Tips & Tricks



It seems like we discover new techniques and shortcuts every day. Some of them come from newsletters, some from simply trying new things and some from our customers (we always like learning from them). As these come up we'll try to include them here so that you can make it easier and faster to use your computer. Some of these tips may seem obvious to you, others may be more advanced. With the varied customer base of Maverick Systems we're trying to cover all the bases. Take some time to glance through the lists though. We're sure you'll find some that work for you.

Learn to use the keyboard

This is a real time saver.  For those of you who are more adept on the keyboard, learn to use keyboard shortcuts for common functions instead of moving your hand to the mouse to click on icons or menu options.  It doesn't sound like much and the thought of having to remember all those 'Ctrl' and 'Alt' commands may seem daunting, but, if you learn the shortcuts one at a time for those things that you do all the time, you'll wonder how you managed without them. 

Flip between programmes with a keystroke

Many people have asked about this one when they've watched me working on a computer.  When you have more than one program running at a time you can quickly switch from one to another by holding down the 'Alt' key and pressing 'Tab'.

How often should you do backups?

Here's the test: if you lost everything on your hard drive today, how far behind would you be? How many hours would you need to re-enter transactions or re-post changes to data? If losing even one day's work would either hinder your ability to do business or put undue stress on your people to recreate the work, then you should back up every single day. Some people back up twice a day -- at noon and at the end of the day -- especially if there's a lot of data entry going on.

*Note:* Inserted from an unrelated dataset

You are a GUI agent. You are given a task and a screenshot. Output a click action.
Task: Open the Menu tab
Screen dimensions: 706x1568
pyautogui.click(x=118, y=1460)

Finding a Contact Quickly in Outlook 2000

Trying to find an Outlook contact but can't remember the person's last name? Or do you remember a contact's catchy e-mail address, but can't remember their name? Use the Find a Contact box on the Standard toolbar in Outlook to quickly locate the contact without even opening your Contacts folder. On the toolbar, type the name of the contact you want to find in the Find a Contact box. You can enter a partial name, such as Judy L, a first or last name, or an e-mail alias. To quickly open a contact you previously searched for, click the Find a Contact arrow and select a name.

Faster AutoSum in Excel

Don't bother reaching up to the AutoSum button on the toolbar; use this shortcut key instead. 

Insert AutoSum Alt + =

This will insert the =SUM() function in the selected cell and suggest a range to insert into the function. Double check the suggested range of cells to make sure it's what you really want.

Special Print Settings, Install Printers Twice

On a daily basis, we routinely print out several types of documents, including mail, formatted Word documents, and web pages. For most of our web page printouts, we often only need the "text" content and not the full web page's graphics. It gets extremely frustrating when we have to change printer properties for a specific print job.

Your printer may actually be capable of the naming and saving of custom printing settings, but that still forces you to open up your printer settings and make the change. Is there a better way? Sure!

You can install your printer driver twice under different names and settings. If you do this, simply select the specific printer name (and custom settings that you've already configured). One printer listing could be labeled "Draft" for quick low resolution printing, while you could label the other "Full Color" for full-resolution, high-quality output.

Installing a second copy of your printer is fairly simple. Do this by selecting Start, Settings, Printers and clicking on "Add Printer". Some printer installations require a special driver/setup disk, so make sure you have it available. As you proceed, you will be prompted by Windows to label this particular printer, and this is where you would label it "Draft" or "Full Color", depending on how you've already labeled your current installed active printer.

After the successful installation and labeling of the added printer, click the icon's properties to your appropriate custom settings. The next time you're in your word processor and want a quick draft, just select the specific printer name from your word processor's Print Dialog box.

Right-Mouse Commands

Did you know that many of the options available through menu commands are also available in the right-mouse context menu in Windows 98? Right-click a blank area inside an open window and check out the resulting list. There, you'll find almost every command from the View menu (except Folder Options and the three toolbar commands). Additionally, you'll see a couple of favorites from the Edit and File menus. Hey, why waste all that energy clicking on an exact menu command when you can right-click anywhere in a window and accomplish the same thing?

Shrink the Start Menu

If you add a lot of shortcuts and folders--say, more than seven--to your Start menu, an arrow appears at the top so you can scroll up to the entries that don't fit on screen. To avoid all that cumbersome scrolling, make your entire Start menu smaller. Right-click a blank area of the Taskbar, select Properties, select Show Small Icons On Start Menu, then click OK.